Where, $D$ is the distance moved by the part referenced on the INSTNCE entry, and dx, dy and dz are the distances moved by the part along the X, Y and Z axes.

Figure 4. Rotation - Format 1

Figure 5. Matching - Format 1

Figure 6. Format 1 (Special case - Part B does not relocate)

Figure 7. Mirroring - Format 1

In a 2D model, only two TYPE options are allowed: ROTATE and MIRROR. All grid points in the model should have the same Z coordinate. Rotation and mirroring are defined in the X-Y plane.

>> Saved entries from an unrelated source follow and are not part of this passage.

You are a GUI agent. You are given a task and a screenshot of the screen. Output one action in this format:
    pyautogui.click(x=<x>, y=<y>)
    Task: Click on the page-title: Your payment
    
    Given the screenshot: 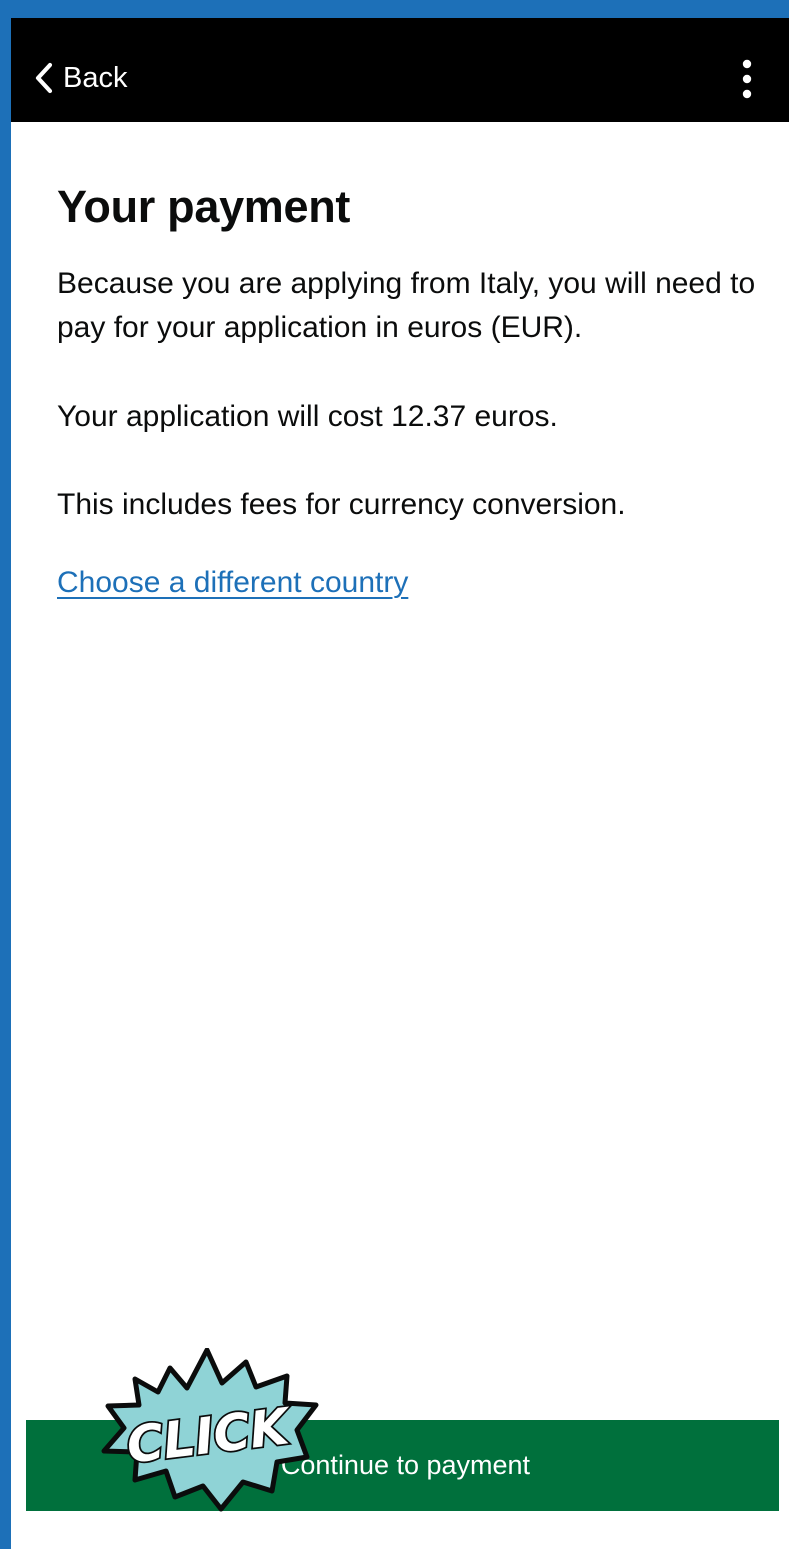 What is the action you would take?
    pyautogui.click(x=204, y=206)
    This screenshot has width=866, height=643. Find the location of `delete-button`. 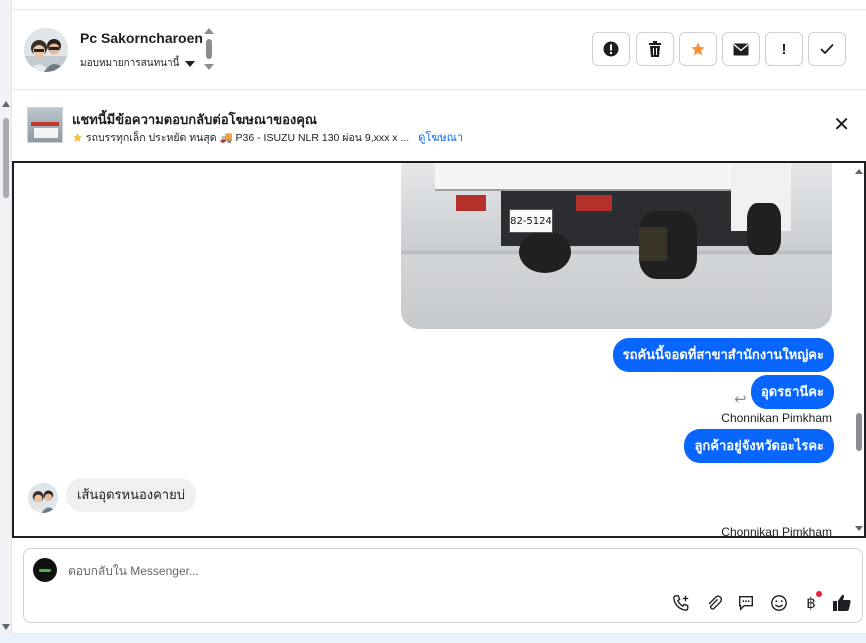

delete-button is located at coordinates (655, 49).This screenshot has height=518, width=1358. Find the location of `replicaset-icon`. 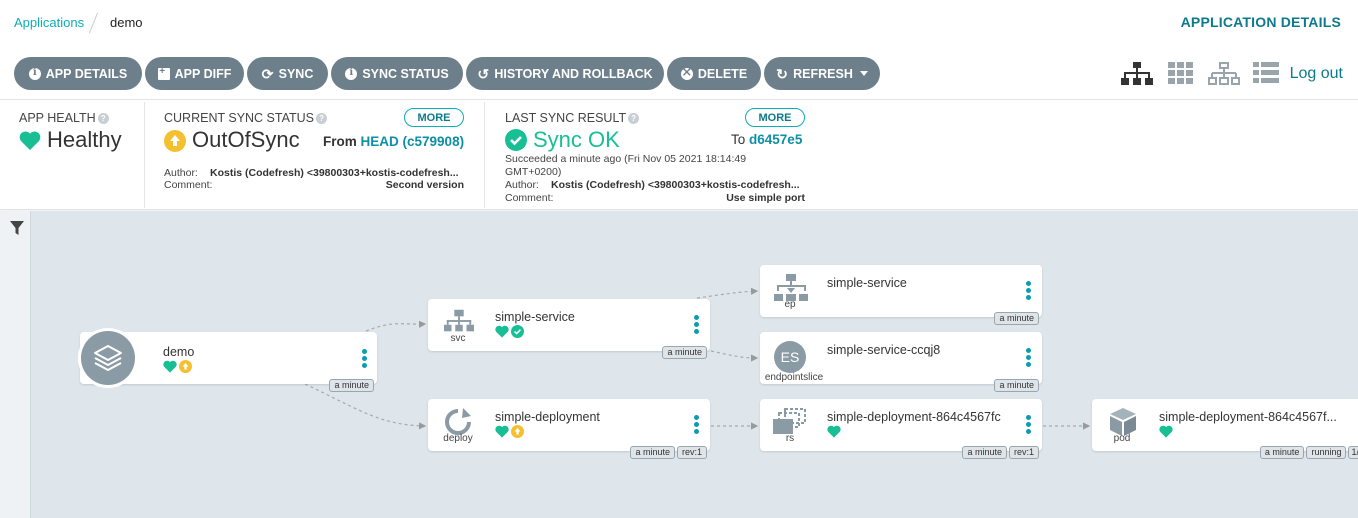

replicaset-icon is located at coordinates (790, 421).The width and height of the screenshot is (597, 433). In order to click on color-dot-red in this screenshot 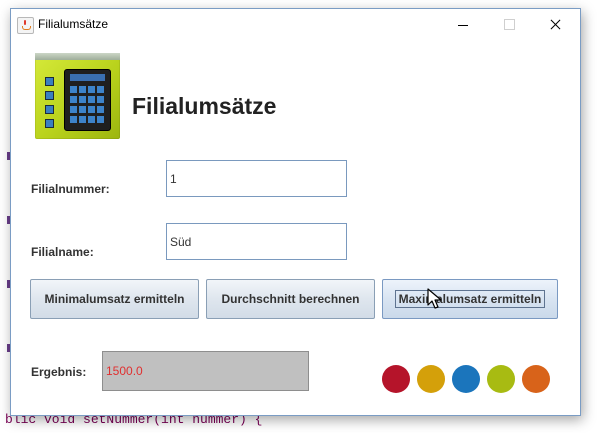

Table 1. Rotation in a 2D Model Defined in the X-Y Plane
(1)	(2)	(3)	(4)	(5)	(6)	(7)	(8)	(9)	(10)
RELOC	ID	ROTATE	GID1			ang_z

Table 2. Mirroring in a 2D Model Defined in the X-Y Plane
(1)	(2)	(3)	(4)	(5)	(6)	(7)	(8)	(9)	(10)
RELOC	ID	MIRROR	GIDA1	GIDA2

In special cases where a model is defined in the X-Y plane (or a plane parallel to the X-Y plane), all RELOC type options (MOVE, MATCH, ROTATE and MIRROR) are supported to relocate the part in the same plane in the same way as a 2 dimensional transformation. In such cases, simplified card formats are implemented to provide easier specifications of relocation.
Note: All grid points in the model should have the same Z coordinate. Rotation and mirroring are defined in the X-Y plane.
Supported local entries in specific parts can be referenced by the use of "fully-qualified references" on RELOC entries in the model. A fully-qualified reference (PartName.number) is similar to the format of a numeric reference. PartName is the name of the part that contains the referenced local entry (part names are defined on the BEGIN Bulk Data Entry in the model). number is the identification number of a referenced local entry in the part PartName. See Parts and Instances in the User Guide for detailed information on the use of fully-qualified references.
Relocation is computed internally using initial locations of all GRIDs specified on the corresponding RELOC entry. It is not affected by any movement of parts due to the INSTNCE entry. For example, the entry RELOC, 5, aaa.1, bbb.2 does not indicate that parts aaa and bbb will be connected together after all the INSTNCE cards are processed.
For RELOC entries using GRID match (MATCH formats 1,2 and MIRROR formats 2,4), the starting configuration should match the ending configuration. That is, the distances between matched GRID's should be the same prior to and after relocation (for example, GIDA1, GIDA2 to GIDB1, GIDB2).